Imagine if the grocery stores were empty because our transportation systems were no longer working; our banks and payment systems were down because national and international financial systems were attacked; and telecommunications and emergency response systems were inoperable. The software bugs that we simply cannot avoid producing today using mere programming techniques now pose such existential risks to our society. It’s beyond plausible, for example, that the next time we get into a major international conflict, several of our (and their) critical infrastructure will be crashed, perhaps even by sleeper code that is already deployed in these systems. Bugs innocently introduced into the code that runs these systems by people doing mere programming created are allowing adversaries to hack in and place their own malicious code into these systems — hidden in the labyrinthine complexity of millions of lines of code, working silently, or waiting to be activated on demand, with devastating consequences. The problem is that these systems have essentially all been built by mere programmers using mere programming concepts, methods, and tools. For the most part, we continue to teach programming as if it were carpentry, not engineering: as a craft, not as a profession distinguished by a deep understanding of the scientific, logical, and mathematical foundations of software and tools and techniques and their practical application to produce systems that we can certifiably rely upon.
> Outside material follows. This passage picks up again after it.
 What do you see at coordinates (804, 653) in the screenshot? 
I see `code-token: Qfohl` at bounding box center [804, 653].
My teaching aims to produce software super-heroes of the future by rebooting what and how we teach. We need to teach the logical foundations of programming starting no later than college-level CS1, and ideally in primary and secondary school. Even very young children can understand mathematically rigorous logical reasoning. Now we need to teach it. It sounds scary, but it’s not. What software is all about becomes truly clear only when it is introduced in a rigorously constructive manner. Rather than tossing students into a highly complex, highly error-prone industrial imperative programming language and environment, e.g., C++, Python, or Java, we can start with the shockingly simple but extraordinarily expressive logic and data definition capabilities of a foundational constructive logic proof assistant. and its mechanisms for functional programming. We can build everything from there, from the “standard libraries” of a typical industrial language to the basic concepts and mechanisms of any industrial imperative programming language. But it’s not enough to teach mere functional programming. Using languages such as ML, Haskell, or Racket, is not good enough, either.
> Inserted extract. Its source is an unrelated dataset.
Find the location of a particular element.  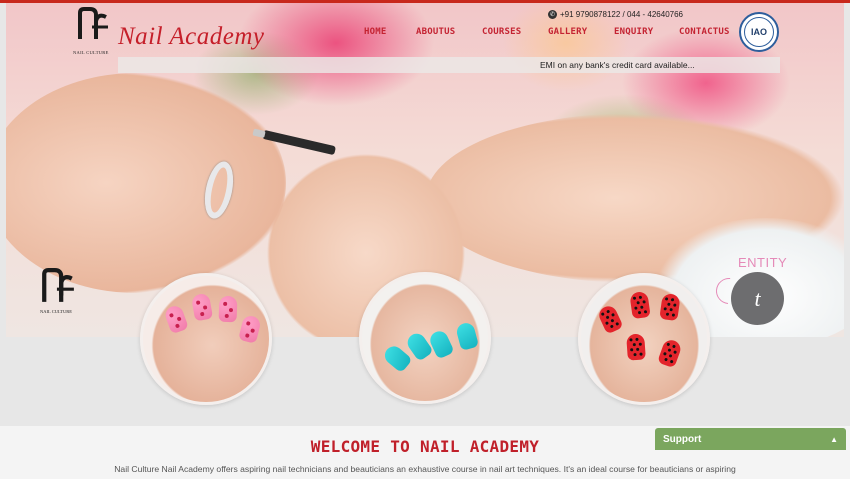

What we now need, at least for critical systems, is to produce not just code but associated proofs that our code is fit for purpose: that it has rigorously specified engineering properties that provide assurances that it is not going to fail in the many ways that mere code without such proofs is prone to fail. The problem with mere functional languages is that just like their popular industrial counterparts (Java, Python, C++, Swift, and so forth), they also lack means to express logical propositions about code and to produce proofs of such propositions in the same language in which the code is written, and to have those propositions checked for validity fully automatically before the code can even be run.
Constructive logic proof assistants provide such languages and mechanisms. People who learn how to use these and related tools, rooted in the mathematical logic of computing, will have the new super-powers of the future. Microsoft Research, for example, is now developing and applying formal logical methods to produce a mathematically certified implementation of the HTTP and HTTPS protocols that make the World-Wide Web go. We do our students an enormous favor by teaching not only mere programming but also the logical concepts, notations, reasoning techniques, and tools needed to provide strong assurances that code is good enough to count on, even for one’s very survival.
At both the undergraduate and graduate level, I have therefore been working to develop an approach to teaching programming starting with its logical foundations. I teach an introductory CS course for majors in our College of Arts and Sciences that comprises a computational subset of an introductory course on constructive logic. At the graduate level I have been teaching the full constructive logic course using Coq and Benjamin Pierce’s book, Software Foundations. My view is that debates over what programming language to use to teach intro CS pale in comparison with the question of whether to provide students with foundational knowledge for the engineering of software, rather than just giving them what one might call software carpentry skills in any of the usual industrial languages.